Please rewrite the data as a Markdown table with the columns Number and Content, starting at the line that contains "How do I perform: Select" and ending at the end of the data, both ends included and blank lines skipped. Leave the pictures out of the table.

Records for this exercise:
^^^^

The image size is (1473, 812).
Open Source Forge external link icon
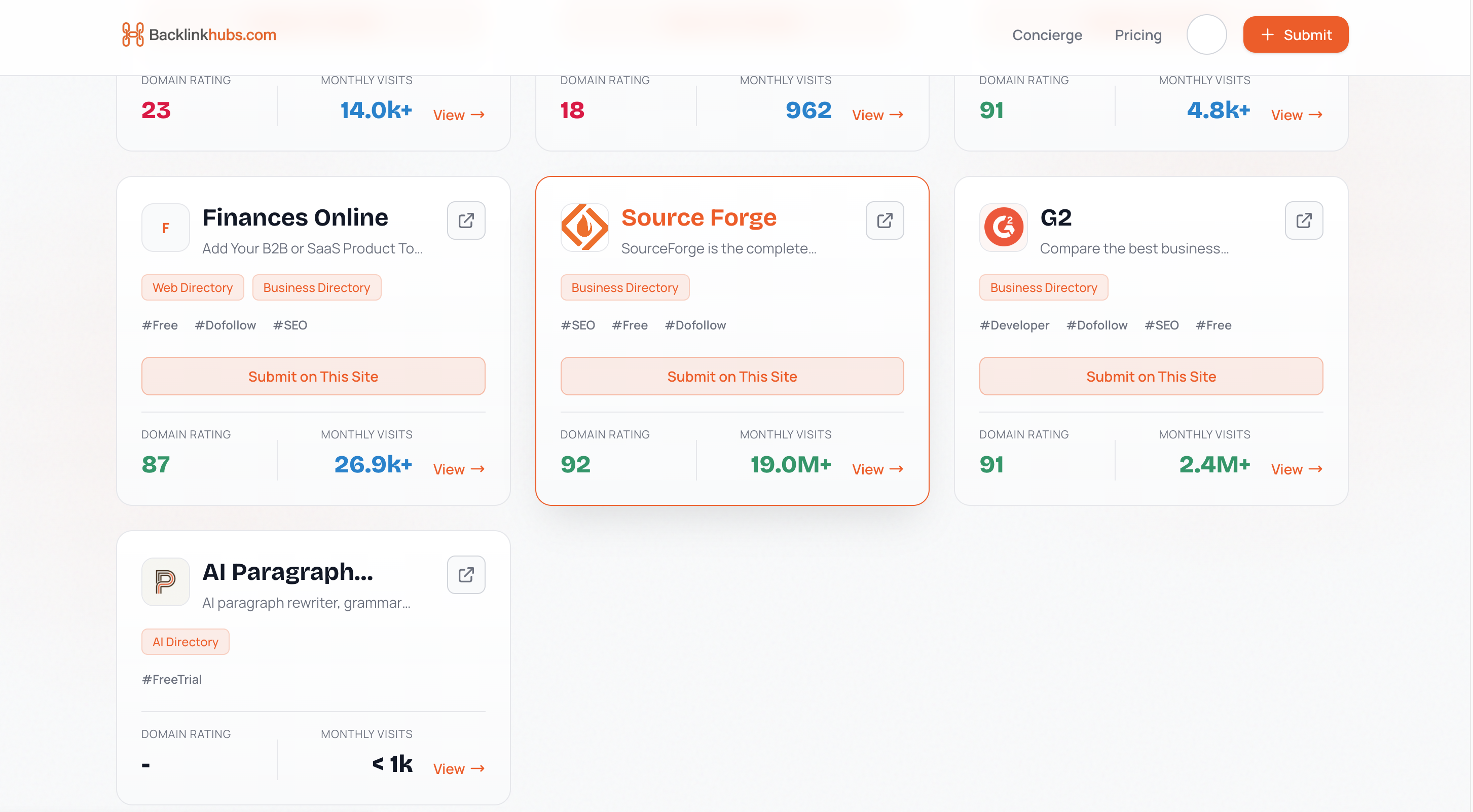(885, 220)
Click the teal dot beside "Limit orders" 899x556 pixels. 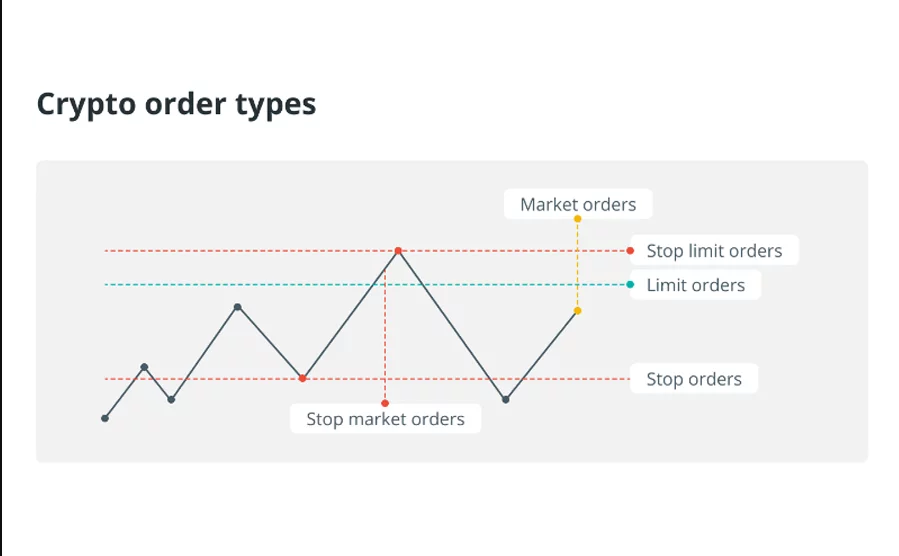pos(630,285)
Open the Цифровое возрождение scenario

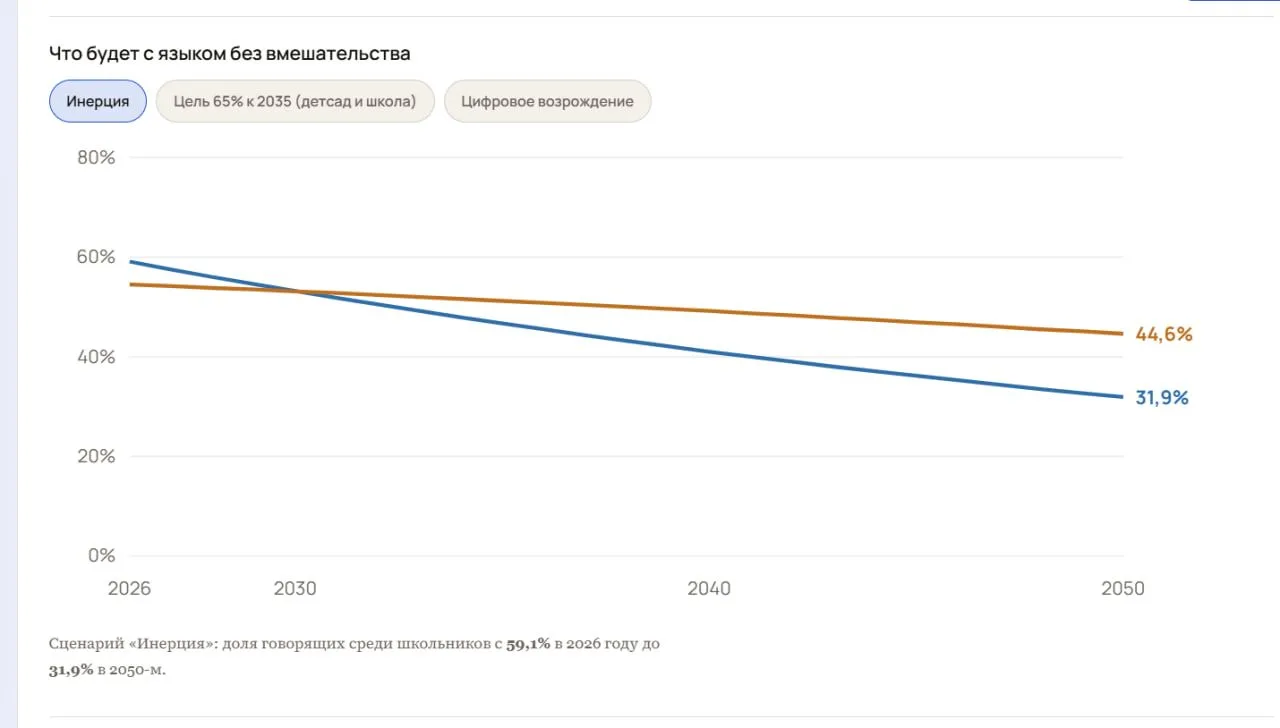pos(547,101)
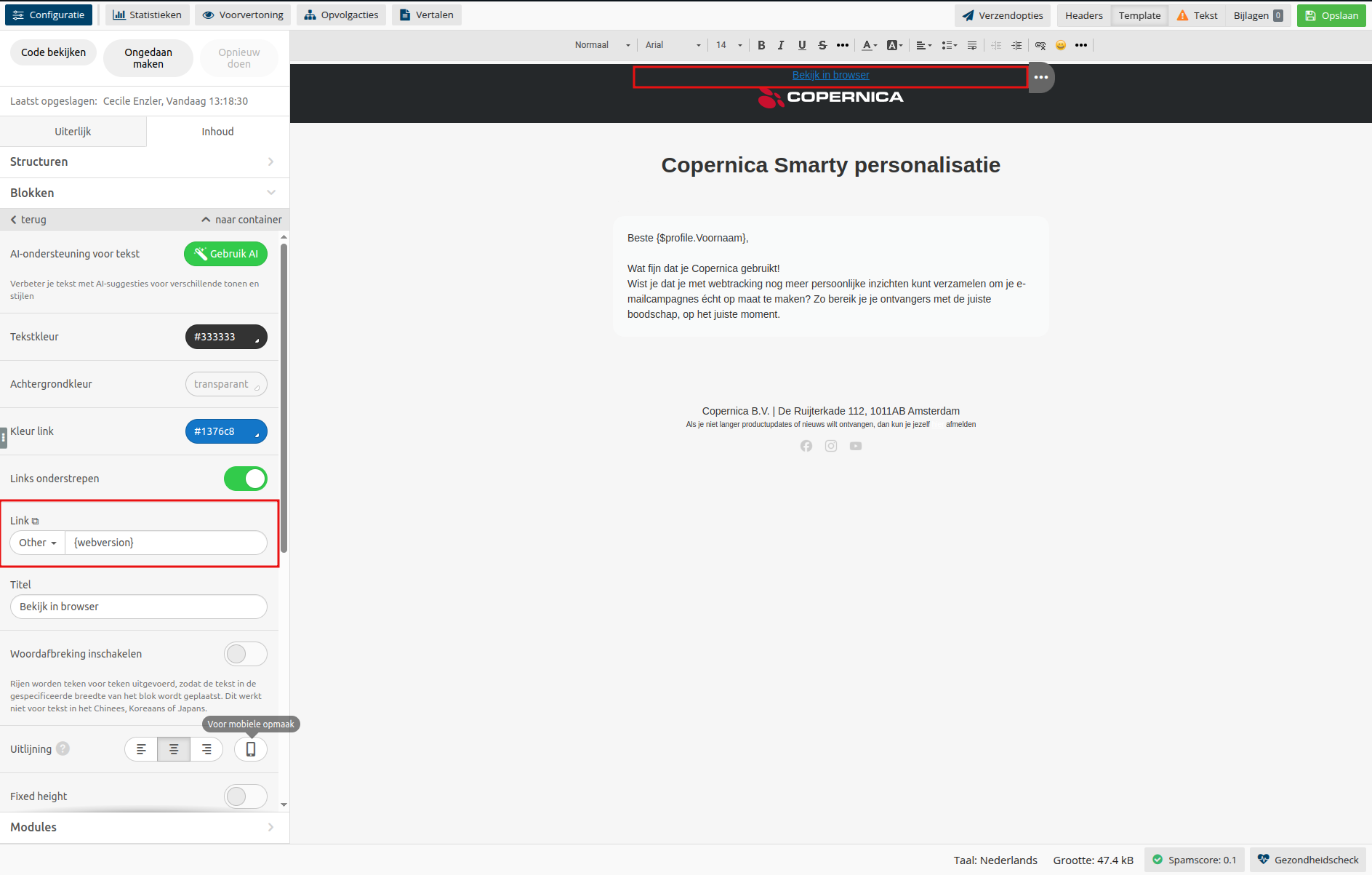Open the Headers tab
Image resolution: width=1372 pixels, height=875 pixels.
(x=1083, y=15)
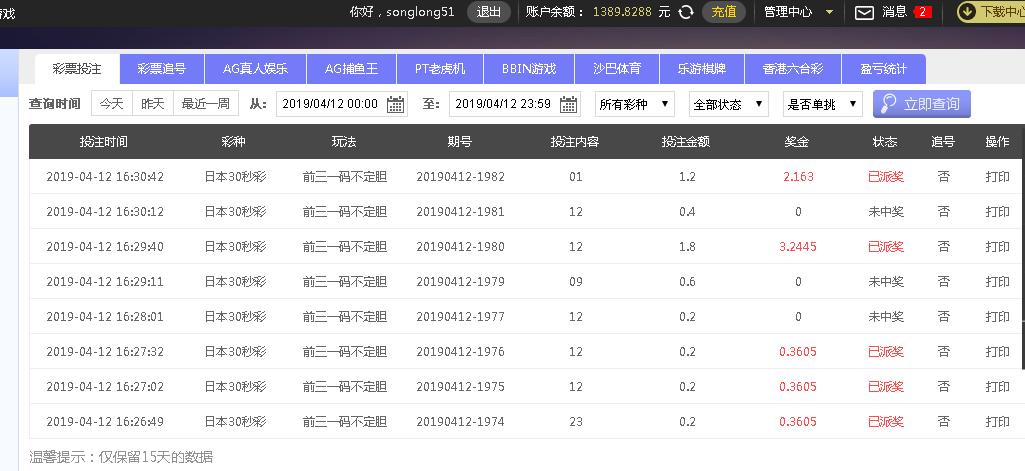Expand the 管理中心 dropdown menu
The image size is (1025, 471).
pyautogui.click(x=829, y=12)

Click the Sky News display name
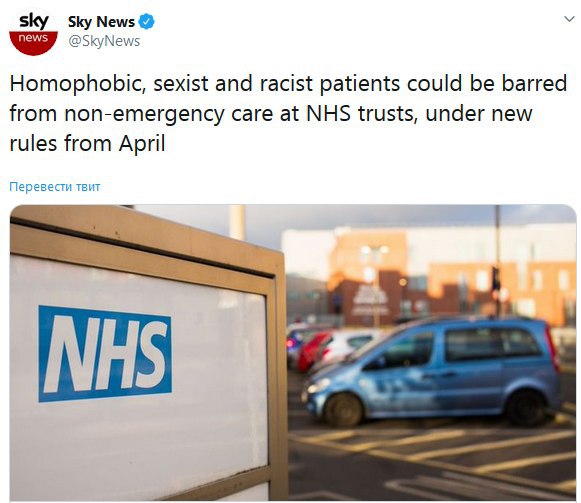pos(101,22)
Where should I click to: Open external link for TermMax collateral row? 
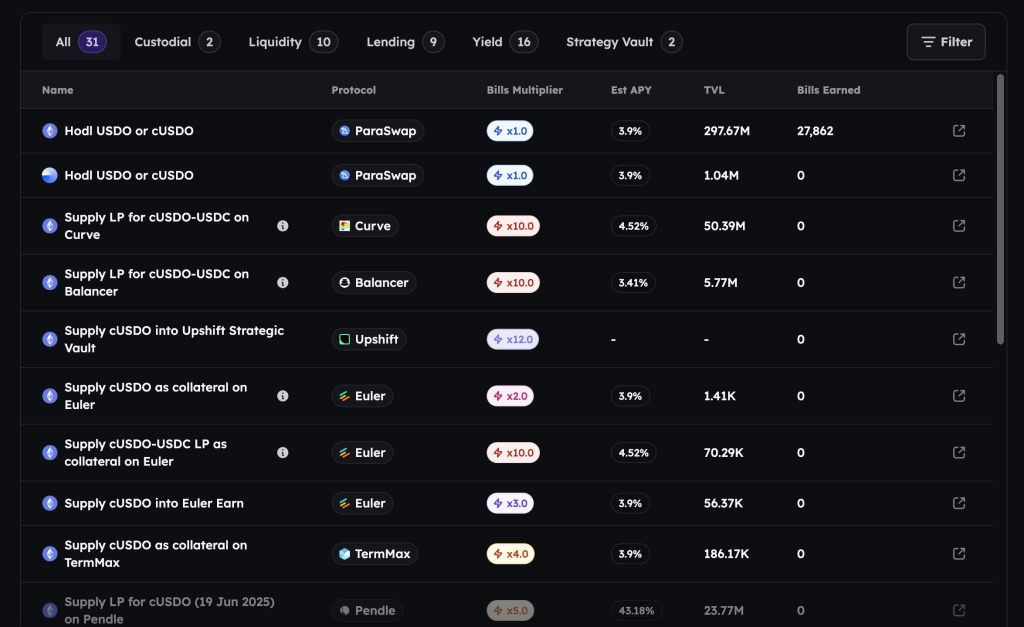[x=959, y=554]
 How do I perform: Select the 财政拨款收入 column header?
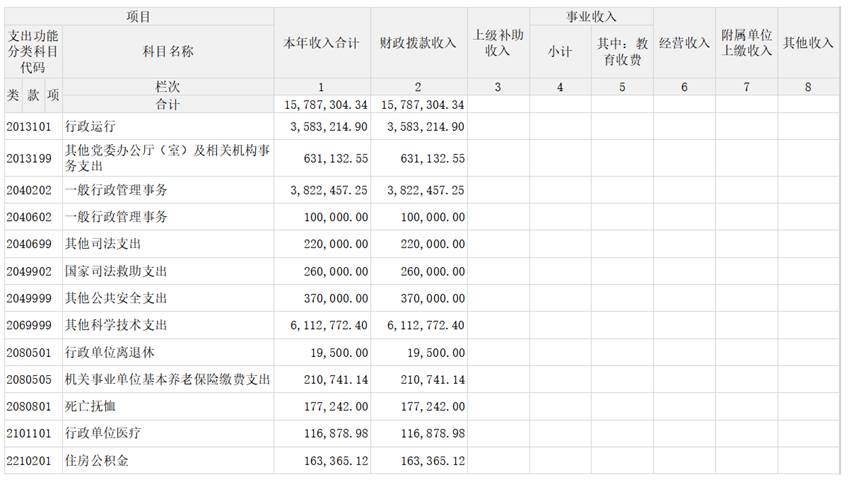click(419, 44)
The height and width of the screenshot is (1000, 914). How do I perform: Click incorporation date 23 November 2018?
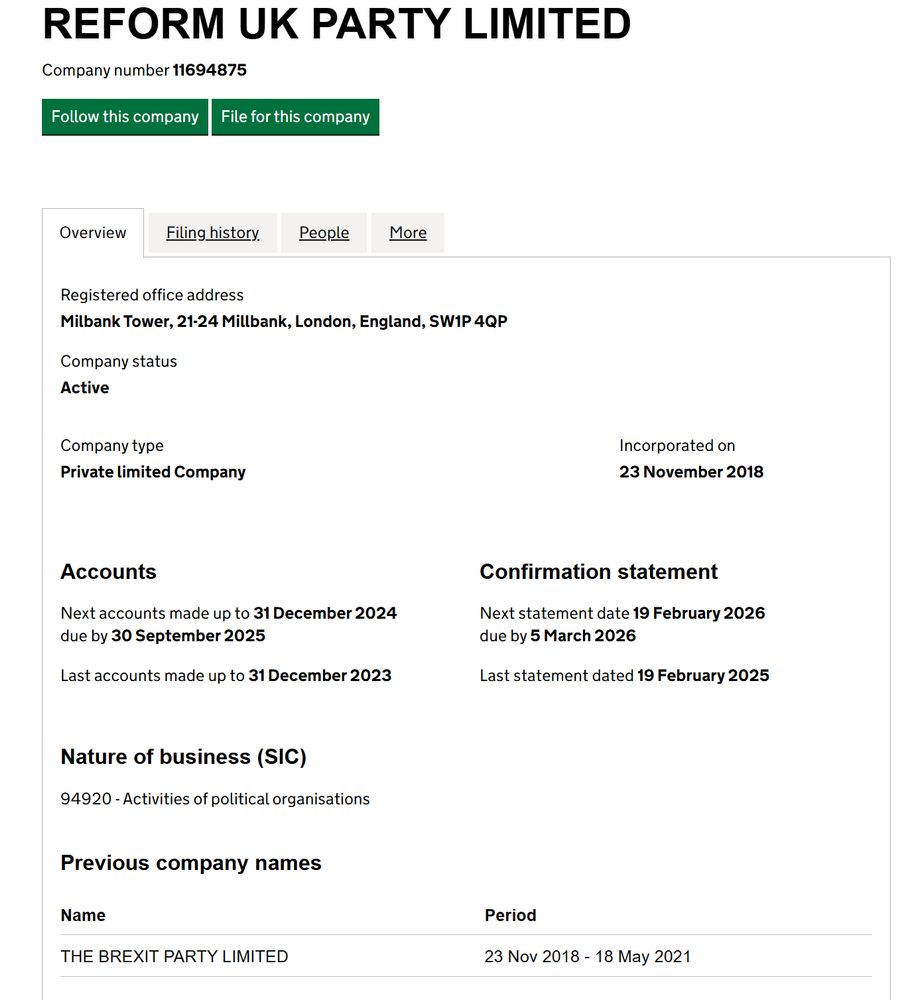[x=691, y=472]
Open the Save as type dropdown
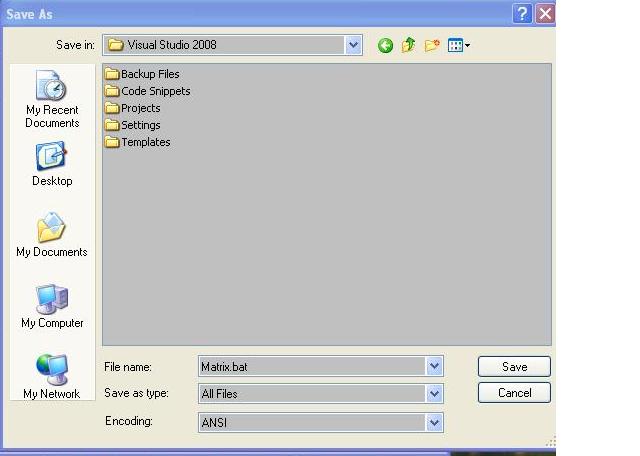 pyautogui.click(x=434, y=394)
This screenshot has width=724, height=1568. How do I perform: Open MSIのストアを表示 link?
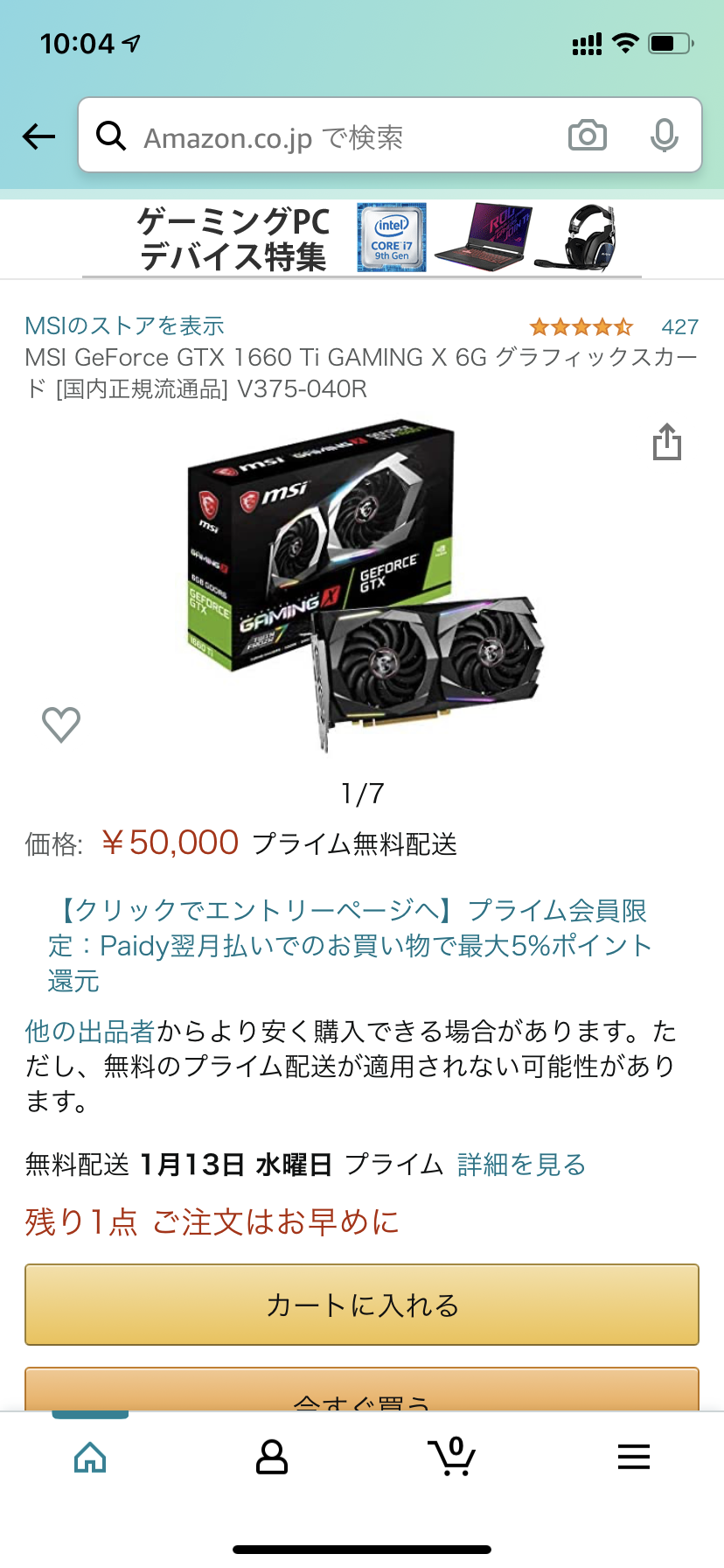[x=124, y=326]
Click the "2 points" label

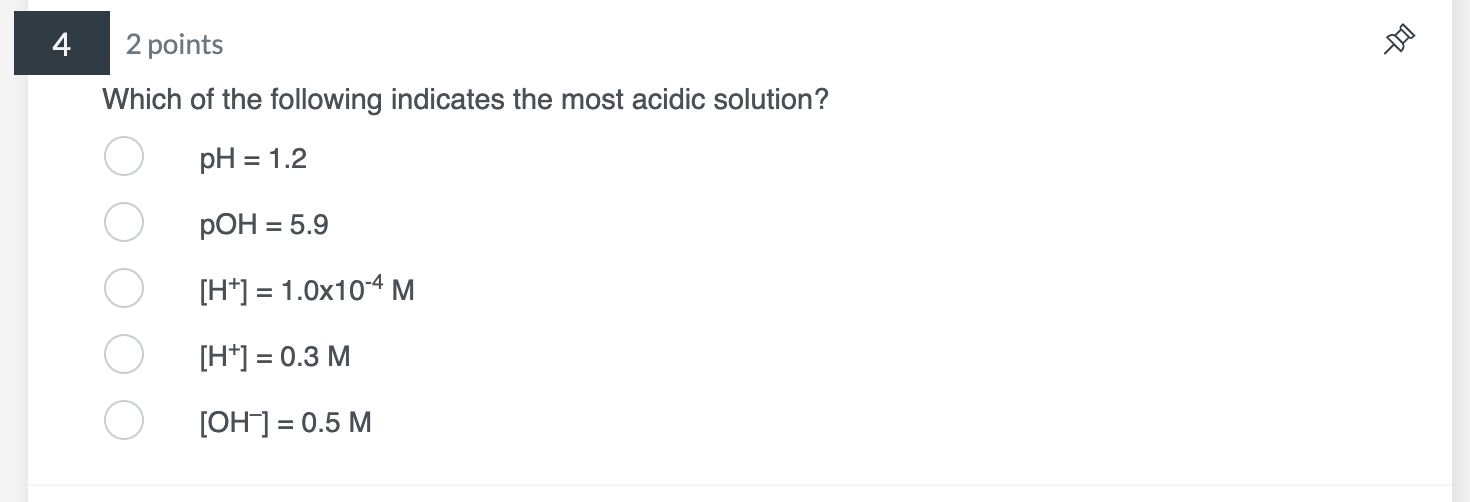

^^^^

Reply to the exercise:
| Number | Content |
|---|---|
| 1 |  How do I perform: Select the 财政拨款收入 column header? |
| 2 | click(419, 44) |
| 3 | The height and width of the screenshot is (1000, 914). How do I perform: Click incorporation date 23 November 2018? |
| 4 | [x=691, y=472] |
| 5 | Open the Save as type dropdown |
| 6 |  pyautogui.click(x=434, y=394) |
| 7 | This screenshot has width=724, height=1568. How do I perform: Open MSIのストアを表示 link? |
| 8 | [x=124, y=326] |
| 9 | Click the "2 points" label |